Favieiro Gabriela W, Balbinot Alexandre
Department of Electrical Engineering, Laboratory IEE – PPGEE, Federal University of Rio Grande do Sul, Av Osvaldo Aranha, 103 – 206, 90035190 PortoAlegre, RS, Brazil.
Annu Int Conf IEEE Eng Med Biol Soc. 2011;2011:7888-91. doi: 10.1109/IEMBS.2011.6091945.
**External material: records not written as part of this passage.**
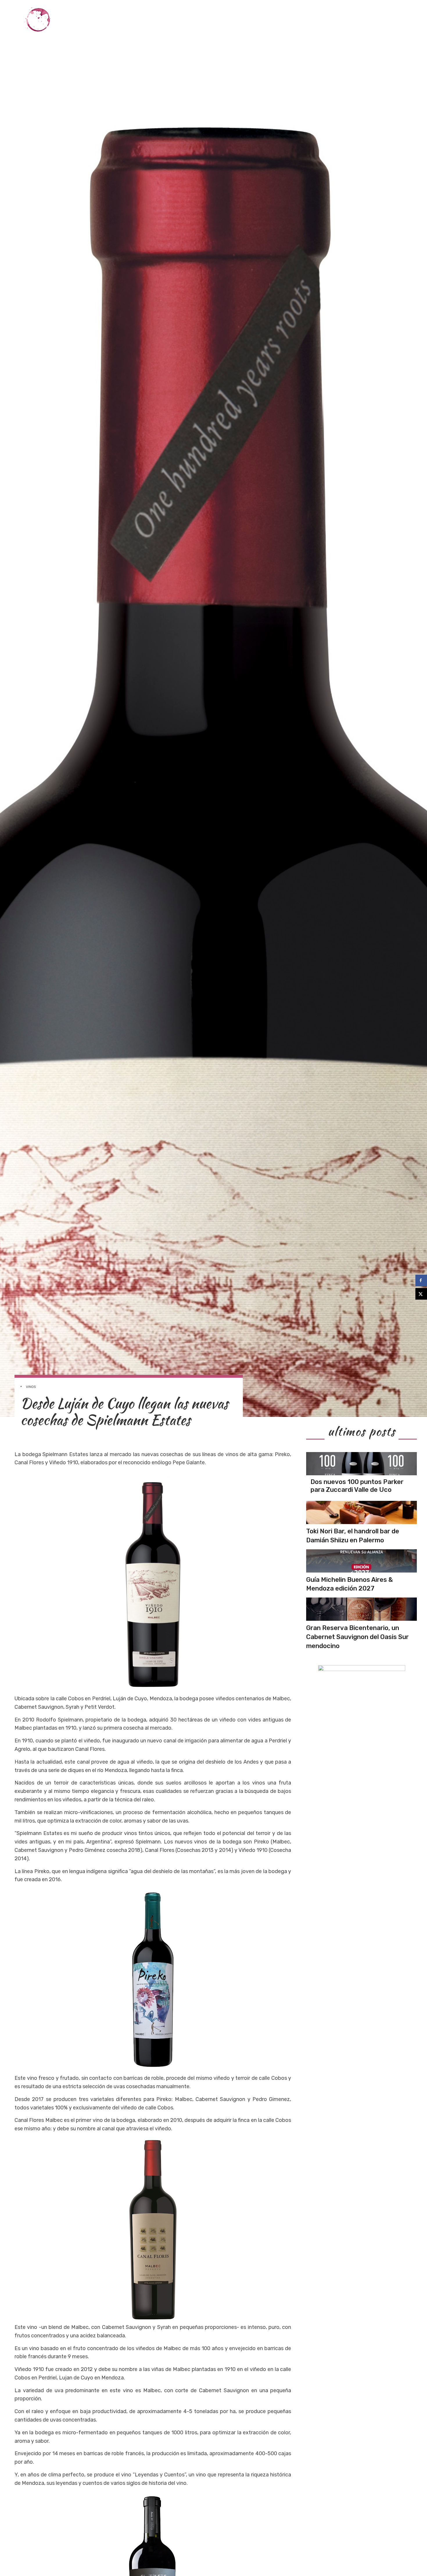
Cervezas (327, 19)
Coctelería (293, 19)
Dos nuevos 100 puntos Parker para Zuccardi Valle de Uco (357, 1485)
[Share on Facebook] (421, 1280)
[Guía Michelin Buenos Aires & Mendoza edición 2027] (361, 1561)
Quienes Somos (387, 19)
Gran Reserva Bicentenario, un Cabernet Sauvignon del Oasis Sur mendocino (357, 1637)
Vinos (224, 19)
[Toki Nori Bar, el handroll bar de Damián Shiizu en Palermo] (361, 1512)
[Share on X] (421, 1294)
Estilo (354, 19)
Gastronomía (254, 19)
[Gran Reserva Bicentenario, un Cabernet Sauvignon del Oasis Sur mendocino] (361, 1609)
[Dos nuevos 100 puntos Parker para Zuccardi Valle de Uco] (361, 1463)
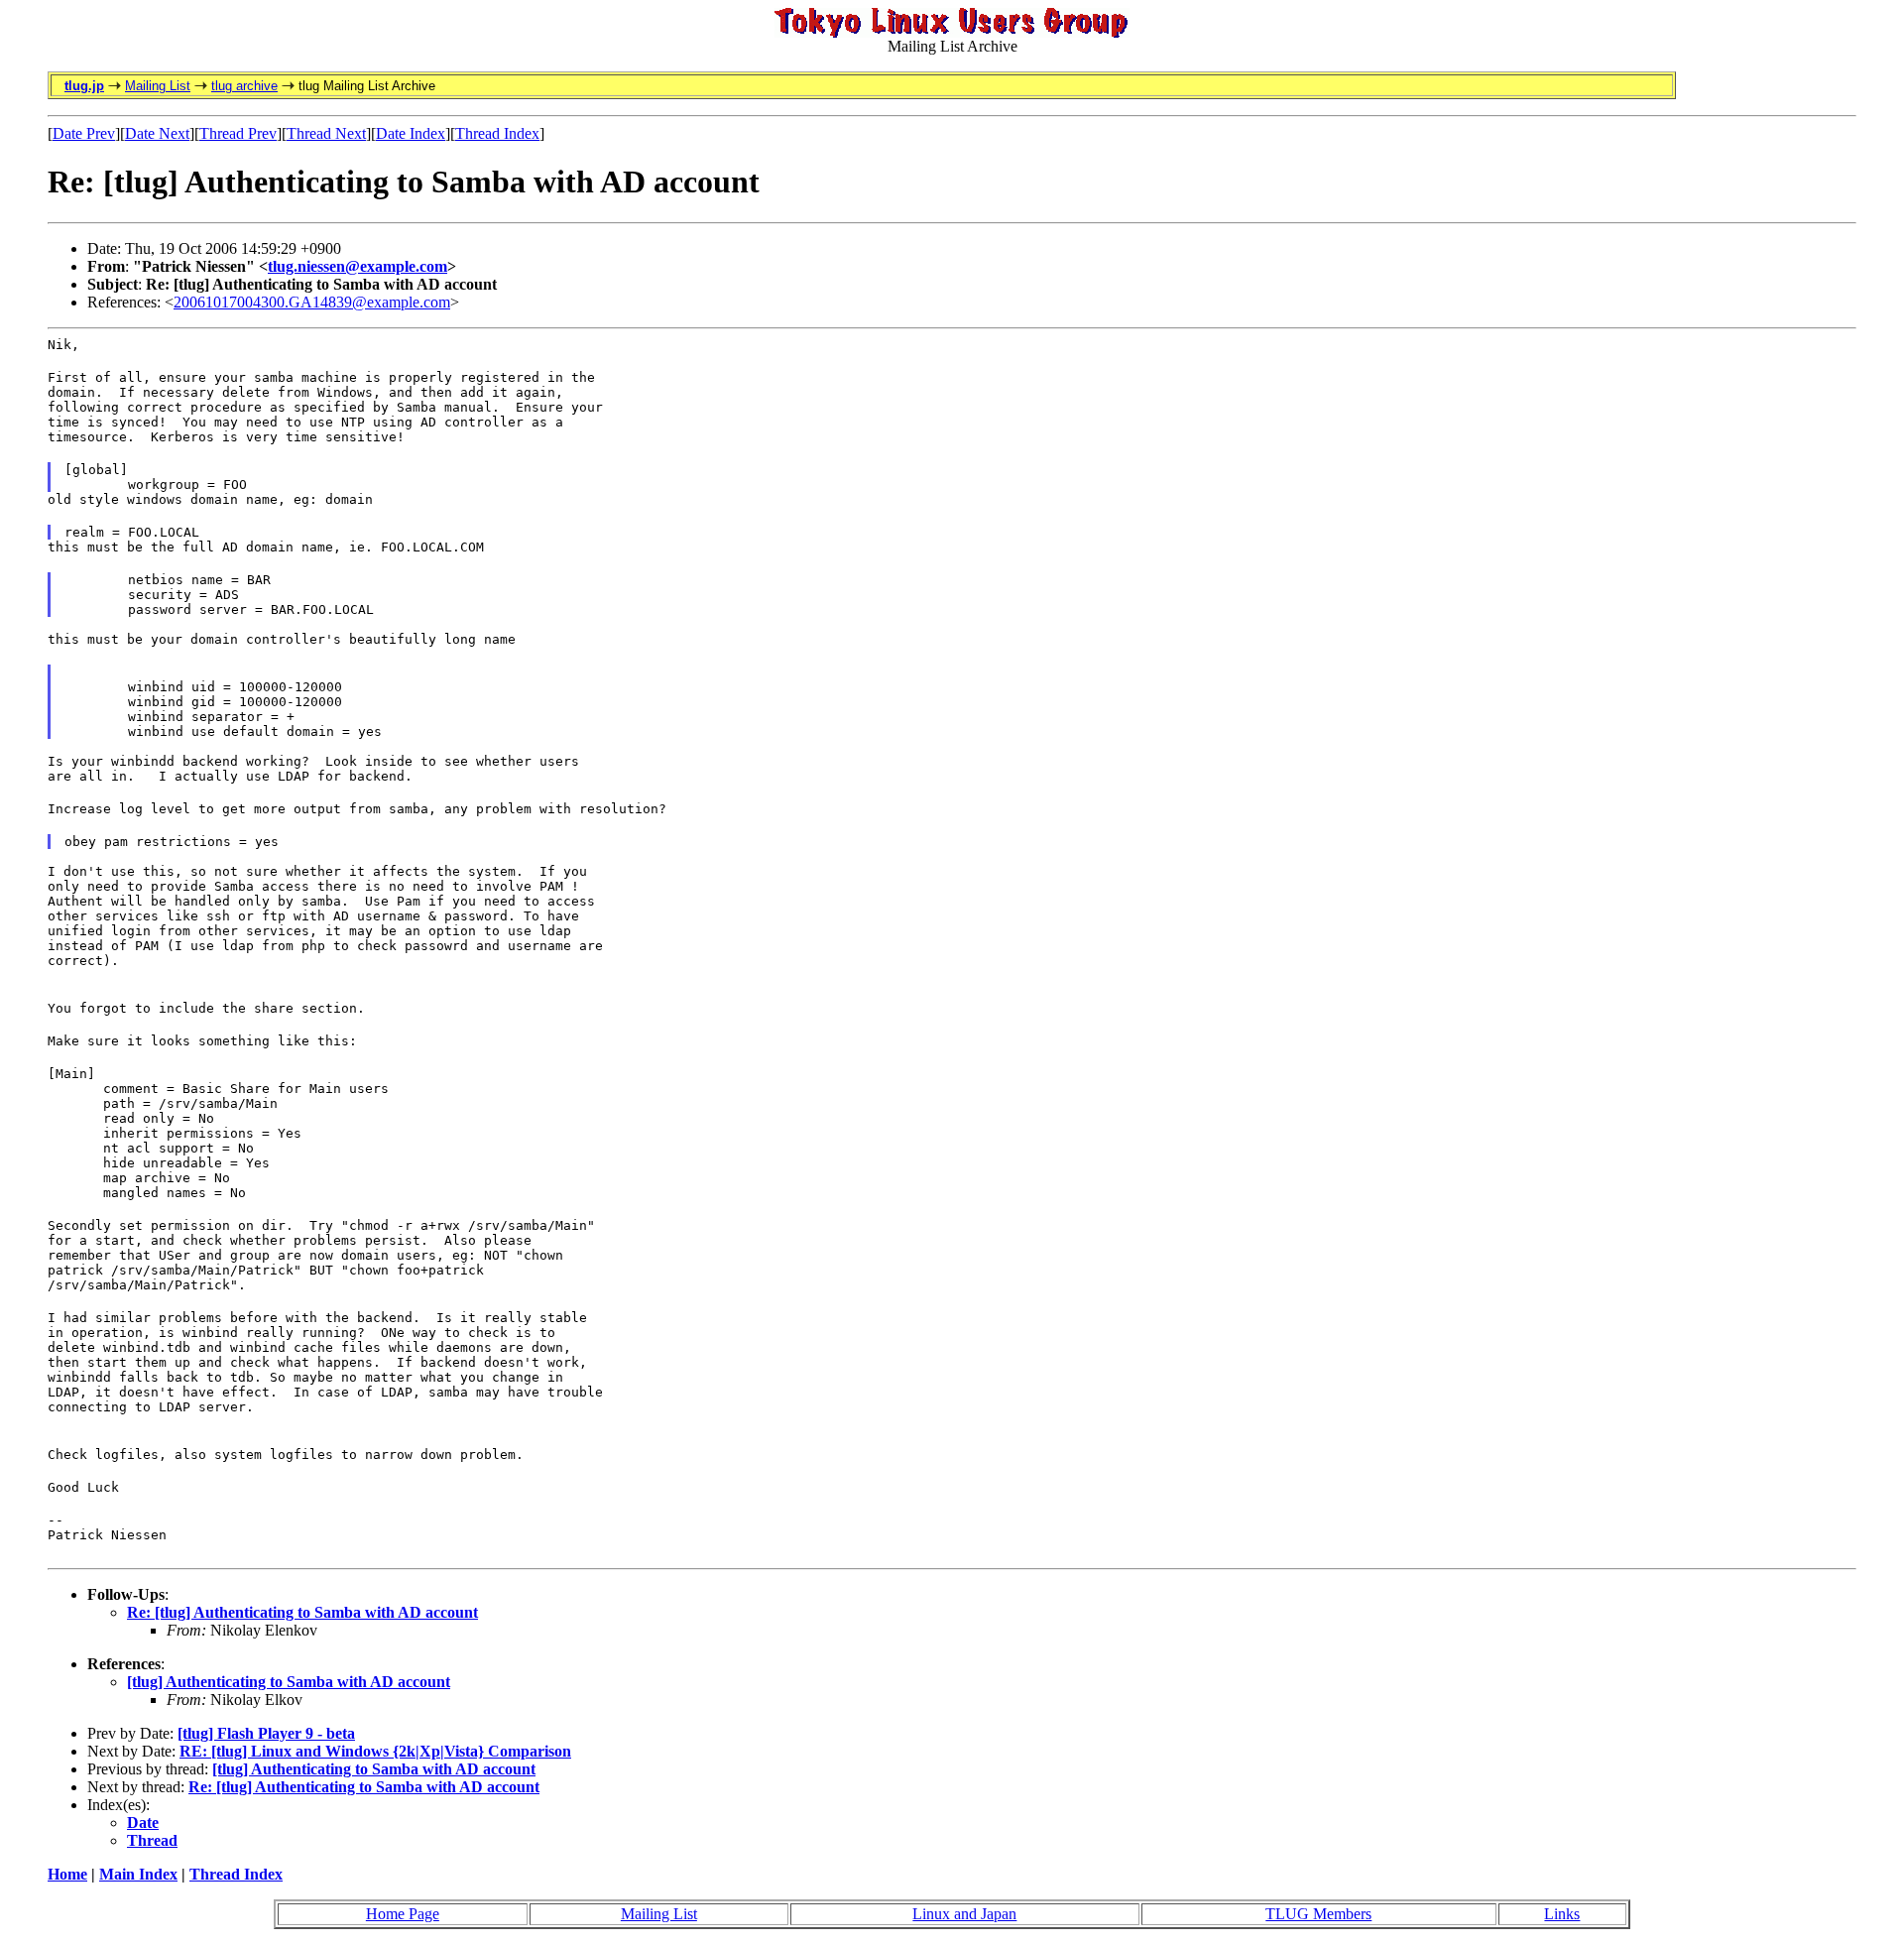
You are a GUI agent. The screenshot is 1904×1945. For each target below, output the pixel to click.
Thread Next (326, 133)
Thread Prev (238, 133)
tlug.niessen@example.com (357, 266)
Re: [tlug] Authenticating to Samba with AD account (302, 1612)
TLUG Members (1318, 1913)
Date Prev (84, 133)
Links (1562, 1913)
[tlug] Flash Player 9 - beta (266, 1733)
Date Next (157, 133)
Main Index (138, 1874)
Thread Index (497, 133)
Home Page (402, 1913)
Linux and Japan (964, 1913)
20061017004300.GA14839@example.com (312, 302)
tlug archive (244, 85)
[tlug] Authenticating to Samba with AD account (288, 1681)
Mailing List (157, 85)
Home (67, 1874)
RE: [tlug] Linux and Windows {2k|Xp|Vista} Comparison (375, 1751)
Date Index (410, 133)
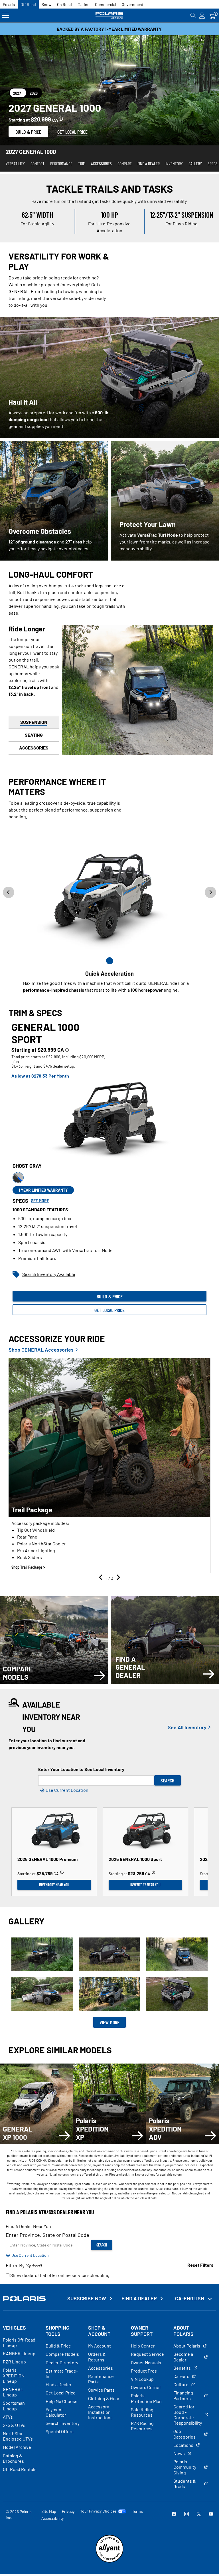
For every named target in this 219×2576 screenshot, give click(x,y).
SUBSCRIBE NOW (86, 2298)
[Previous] (101, 1578)
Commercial (105, 4)
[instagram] (186, 2514)
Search (168, 1780)
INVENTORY (174, 163)
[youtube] (211, 2514)
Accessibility (52, 2518)
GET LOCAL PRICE (72, 132)
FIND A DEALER (148, 163)
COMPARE (124, 163)
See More (40, 1201)
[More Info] (60, 118)
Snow (46, 4)
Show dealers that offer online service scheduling (59, 2275)
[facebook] (174, 2514)
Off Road (28, 4)
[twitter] (198, 2514)
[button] (42, 1954)
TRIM (81, 163)
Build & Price (28, 132)
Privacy (68, 2511)
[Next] (117, 1578)
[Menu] (5, 15)
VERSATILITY (15, 163)
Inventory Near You (54, 1884)
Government (132, 4)
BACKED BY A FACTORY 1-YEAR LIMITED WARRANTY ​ (110, 29)
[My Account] (202, 15)
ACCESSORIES (101, 163)
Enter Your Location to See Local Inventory (81, 1769)
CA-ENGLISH (190, 2298)
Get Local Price (109, 1310)
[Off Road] (109, 15)
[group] (109, 1465)
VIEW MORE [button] (109, 2022)
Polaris (9, 4)
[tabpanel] (109, 1169)
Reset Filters (200, 2265)
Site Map (48, 2511)
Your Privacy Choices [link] (98, 2511)
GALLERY (195, 163)
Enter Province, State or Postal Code (47, 2235)
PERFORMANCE (61, 163)
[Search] (193, 15)
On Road (64, 4)
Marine (83, 4)
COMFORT (37, 163)
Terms (137, 2511)
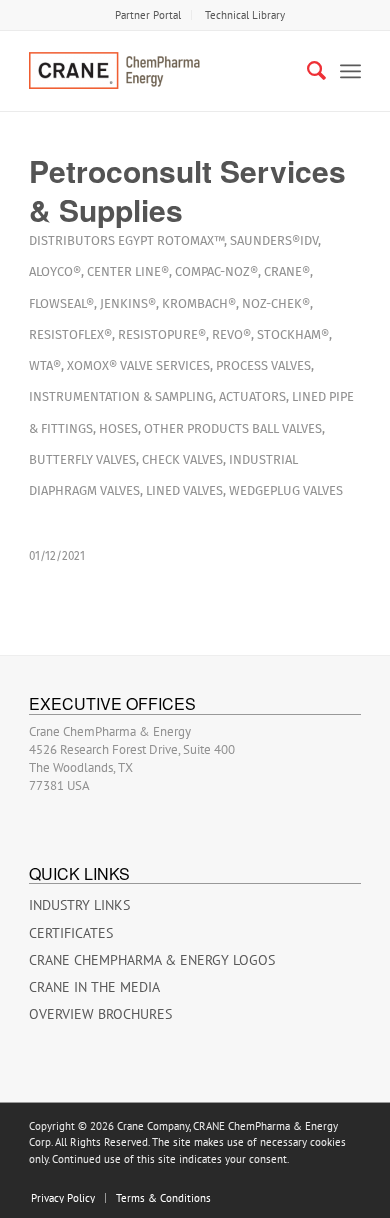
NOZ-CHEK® (276, 303)
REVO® (231, 334)
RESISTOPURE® (162, 334)
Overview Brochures (100, 1014)
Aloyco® (55, 271)
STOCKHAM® (293, 334)
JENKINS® (128, 303)
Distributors (72, 240)
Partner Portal (148, 15)
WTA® (45, 365)
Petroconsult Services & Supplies (187, 190)
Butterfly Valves (82, 459)
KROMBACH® (199, 303)
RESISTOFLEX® (70, 334)
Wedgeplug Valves (286, 490)
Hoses (118, 428)
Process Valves (263, 365)
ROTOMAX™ (190, 240)
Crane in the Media (94, 987)
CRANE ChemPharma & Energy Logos (152, 960)
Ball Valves (287, 428)
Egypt (136, 240)
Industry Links (79, 905)
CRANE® (287, 271)
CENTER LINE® (128, 271)
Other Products (196, 428)
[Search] (306, 71)
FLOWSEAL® (61, 303)
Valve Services (165, 365)
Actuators (252, 396)
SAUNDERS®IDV (274, 240)
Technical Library (245, 15)
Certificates (71, 933)
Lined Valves (184, 490)
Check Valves (182, 459)
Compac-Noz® (216, 271)
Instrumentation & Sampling (121, 396)
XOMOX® (92, 365)
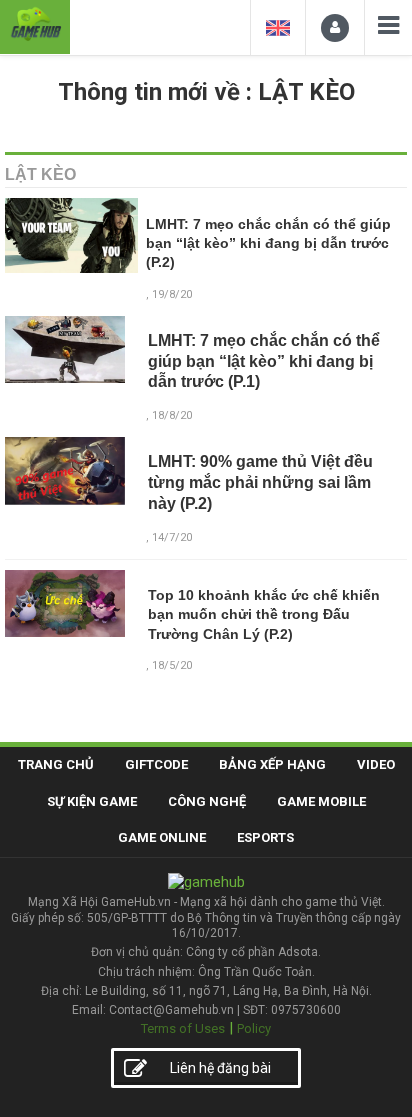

The myoelectric signal is a sign of control of the human body that contains the information of the user's intent to contract a muscle and, therefore, make a move. Studies shows that the Amputees are able to generate standardized myoelectric signals repeatedly before of the intention to perform a certain movement. This paper presents a study that investigates the use of forearm surface electromyography (sEMG) signals for classification of five distinguish movements of the arm using just three pairs of surface electrodes located in strategic places. The classification is done by an adaptive neuro-fuzzy inference system (ANFIS) to process signal features to recognize performed movements. The average accuracy reached for the classification of five motion classes was 86-98% for three subjects.
肌电信号是人体控制的一种信号,它包含了使用者收缩肌肉从而做出动作的意图信息。研究表明,截肢者在有执行特定动作的意图之前,能够反复产生标准化的肌电信号。本文提出了一项研究,该研究调查了仅使用位于特定位置的三对表面电极,利用前臂表面肌电图(sEMG)信号对手臂的五种不同动作进行分类。分类是通过自适应神经模糊推理系统(ANFIS)来处理信号特征以识别所执行的动作。对于三名受试者,五个动作类别的分类平均准确率达到了86%-98%。